A nova tecnologia tem ‘velocidade de fala’ mais rápida – quase similar a fala natural, embora a pronúncia de algumas palavras seja menos clara. Ainda assim, os cientistas dizem que essas imperfeições não representariam uma barreira significativa à comunicação já que, com o tempo, as pessoas se familiarizam com as peculiaridades da fala de modo a compreender o que está sendo dito independente das dificuldades.
A equipe americana ainda salientou que embora a descoberta seja promissora, estudos clínicos serão necessários para confirmar os atuais resultados. Trabalhos anteriores já haviam tentado traduzir artificialmente a atividade cerebral em fala, mas este é o primeiro a apresentar resultados tão promissores.
Como funciona?
Para testar o equipamento, foram recrutados cinco voluntários que estavam se preparando para passar por uma neurocirurgia para epilepsia. Na preparação para o procedimento, os médicos implantaram temporariamente eletrodos no cérebro desses pacientes para mapear as fontes das convulsões. Durante o tempo em que os eletrodos estavam implantados, a equipe realizou testes de leitura para que pudessem registrar a atividade cerebral de uma área do cérebro associada à produção da fala. Essas medições tinham como objetivo decodificar a fala através da tradução de sinais elétricos no cérebro responsáveis pelos movimentos vocais que se transformariam em movimentos em sons da fala.

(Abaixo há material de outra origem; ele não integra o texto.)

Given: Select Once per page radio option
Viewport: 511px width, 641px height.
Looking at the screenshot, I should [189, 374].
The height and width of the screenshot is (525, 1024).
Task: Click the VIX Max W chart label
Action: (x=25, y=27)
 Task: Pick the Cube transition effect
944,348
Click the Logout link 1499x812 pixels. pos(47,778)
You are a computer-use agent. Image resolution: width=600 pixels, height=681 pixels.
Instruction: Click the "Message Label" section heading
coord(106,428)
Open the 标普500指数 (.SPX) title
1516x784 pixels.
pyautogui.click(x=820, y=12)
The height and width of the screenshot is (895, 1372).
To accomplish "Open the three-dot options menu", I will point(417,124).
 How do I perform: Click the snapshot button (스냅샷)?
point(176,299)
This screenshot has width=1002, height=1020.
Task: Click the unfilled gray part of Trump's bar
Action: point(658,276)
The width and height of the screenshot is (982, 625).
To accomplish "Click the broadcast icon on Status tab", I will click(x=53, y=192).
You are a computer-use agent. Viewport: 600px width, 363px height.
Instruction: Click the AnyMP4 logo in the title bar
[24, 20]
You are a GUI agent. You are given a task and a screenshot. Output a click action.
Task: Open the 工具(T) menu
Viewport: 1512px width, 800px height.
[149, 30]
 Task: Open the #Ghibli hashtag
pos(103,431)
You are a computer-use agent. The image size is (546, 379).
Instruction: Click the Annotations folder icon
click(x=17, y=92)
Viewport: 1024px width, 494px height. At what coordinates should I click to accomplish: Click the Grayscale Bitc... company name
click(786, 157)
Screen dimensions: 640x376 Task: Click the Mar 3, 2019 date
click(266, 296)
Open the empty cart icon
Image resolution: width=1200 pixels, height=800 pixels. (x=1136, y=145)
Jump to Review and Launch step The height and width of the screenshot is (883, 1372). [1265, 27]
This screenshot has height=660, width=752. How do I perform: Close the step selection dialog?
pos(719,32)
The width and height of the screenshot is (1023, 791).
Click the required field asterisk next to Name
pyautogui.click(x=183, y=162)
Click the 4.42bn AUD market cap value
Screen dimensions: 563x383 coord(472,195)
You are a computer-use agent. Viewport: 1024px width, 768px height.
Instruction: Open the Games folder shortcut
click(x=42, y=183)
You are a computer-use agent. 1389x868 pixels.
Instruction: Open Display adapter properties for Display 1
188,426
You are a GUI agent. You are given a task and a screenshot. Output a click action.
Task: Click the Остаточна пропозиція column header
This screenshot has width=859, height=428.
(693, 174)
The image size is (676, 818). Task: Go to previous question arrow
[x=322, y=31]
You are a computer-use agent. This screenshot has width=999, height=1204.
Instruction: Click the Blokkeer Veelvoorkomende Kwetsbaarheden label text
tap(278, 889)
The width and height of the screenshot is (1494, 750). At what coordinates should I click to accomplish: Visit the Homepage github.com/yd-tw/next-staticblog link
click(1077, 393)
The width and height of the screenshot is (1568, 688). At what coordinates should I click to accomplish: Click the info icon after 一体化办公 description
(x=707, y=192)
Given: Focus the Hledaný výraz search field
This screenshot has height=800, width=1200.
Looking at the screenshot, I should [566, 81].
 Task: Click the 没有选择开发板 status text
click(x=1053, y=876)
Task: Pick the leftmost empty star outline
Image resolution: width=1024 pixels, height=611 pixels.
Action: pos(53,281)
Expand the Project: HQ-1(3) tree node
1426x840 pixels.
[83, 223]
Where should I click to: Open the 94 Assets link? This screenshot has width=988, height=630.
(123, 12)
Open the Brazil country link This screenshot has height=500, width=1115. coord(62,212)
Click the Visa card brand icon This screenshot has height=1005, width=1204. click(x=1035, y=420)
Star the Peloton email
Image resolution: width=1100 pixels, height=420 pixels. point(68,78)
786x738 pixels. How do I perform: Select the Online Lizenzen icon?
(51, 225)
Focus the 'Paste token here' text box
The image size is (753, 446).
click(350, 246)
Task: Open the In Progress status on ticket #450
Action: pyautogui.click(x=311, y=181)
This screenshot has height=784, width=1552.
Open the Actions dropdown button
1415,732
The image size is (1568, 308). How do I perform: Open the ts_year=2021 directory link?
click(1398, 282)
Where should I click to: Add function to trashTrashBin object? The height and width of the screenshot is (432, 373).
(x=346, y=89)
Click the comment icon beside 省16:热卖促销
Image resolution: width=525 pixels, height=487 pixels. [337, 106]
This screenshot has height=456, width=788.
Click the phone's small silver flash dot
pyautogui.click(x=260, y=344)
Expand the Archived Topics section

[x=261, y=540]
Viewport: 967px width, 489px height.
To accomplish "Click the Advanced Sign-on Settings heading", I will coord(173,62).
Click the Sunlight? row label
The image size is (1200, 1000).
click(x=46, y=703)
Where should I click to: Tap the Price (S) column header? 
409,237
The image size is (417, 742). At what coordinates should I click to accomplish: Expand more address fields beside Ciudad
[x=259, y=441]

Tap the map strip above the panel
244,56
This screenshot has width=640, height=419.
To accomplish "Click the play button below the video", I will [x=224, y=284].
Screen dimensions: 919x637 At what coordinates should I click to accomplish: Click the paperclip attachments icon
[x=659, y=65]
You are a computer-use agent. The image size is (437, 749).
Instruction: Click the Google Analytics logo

Com os dados coletados, a equipe configurou um algoritmo de aprendizado para combinar os padrões de atividade elétrica no cérebro e os movimentos vocais que produziam. O trato vocal virtual, como foi batizado, é controlado diretamente pelo cérebro para produzir uma aproximação sintética da voz do indivíduo, assimilando até mesmo o gênero de quem fala. “Esta é uma estimulante prova de que, com a tecnologia que já está ao nosso alcance, devemos ser capazes de construir um dispositivo que seja clinicamente viável para pacientes com perda de fala”, ressaltou Chang.
No entanto, os pesquisadores salientaram que o implante pode não ser viável para determinados pacientes, como os que sofreram acidente vascular cerebral (AVC) em partes do cérebro que controlam a produção da fala.
Os pesquisadores ainda testaram a inteligibilidade das frases produzidas pelo dispositivo. Os participantes foram apresentados a 100 sentenças e um conjunto de 25 palavras. Em 43% das vezes, eles foram capazes de transcrever a frase à perfeição, indicando que o aparelho é capaz de pronunciar frases com significativa precisão. Apenas palavras com letras específicas, como ‘p’ e ‘b’ não foram decodificadas adequadamente, mas isso pode não representar um problema para a utilização futura do dispositivo.
Leitura de pensamentos
Como o equipamento é capaz de interpretar a atividade cerebral e convertê-la em fala – o que poderia ser entendido como ‘leitura de mente’ -, os pesquisadores também testaram o equipamento para verificar a possibilidade. “Tentamos ver se é realmente possível. E acontece que é um problema muito difícil e desafiador. Essa é uma das razões pelas quais nos concentramos apenas no que as pessoas estão tentando dizer“, revelou Chang.
Embora neste momento ainda não seja fácil ‘ler a mente’, já existe dentro da comunidade científica um debate ético sobre tecnologias que conseguem desvendar os pensamentos das pessoas.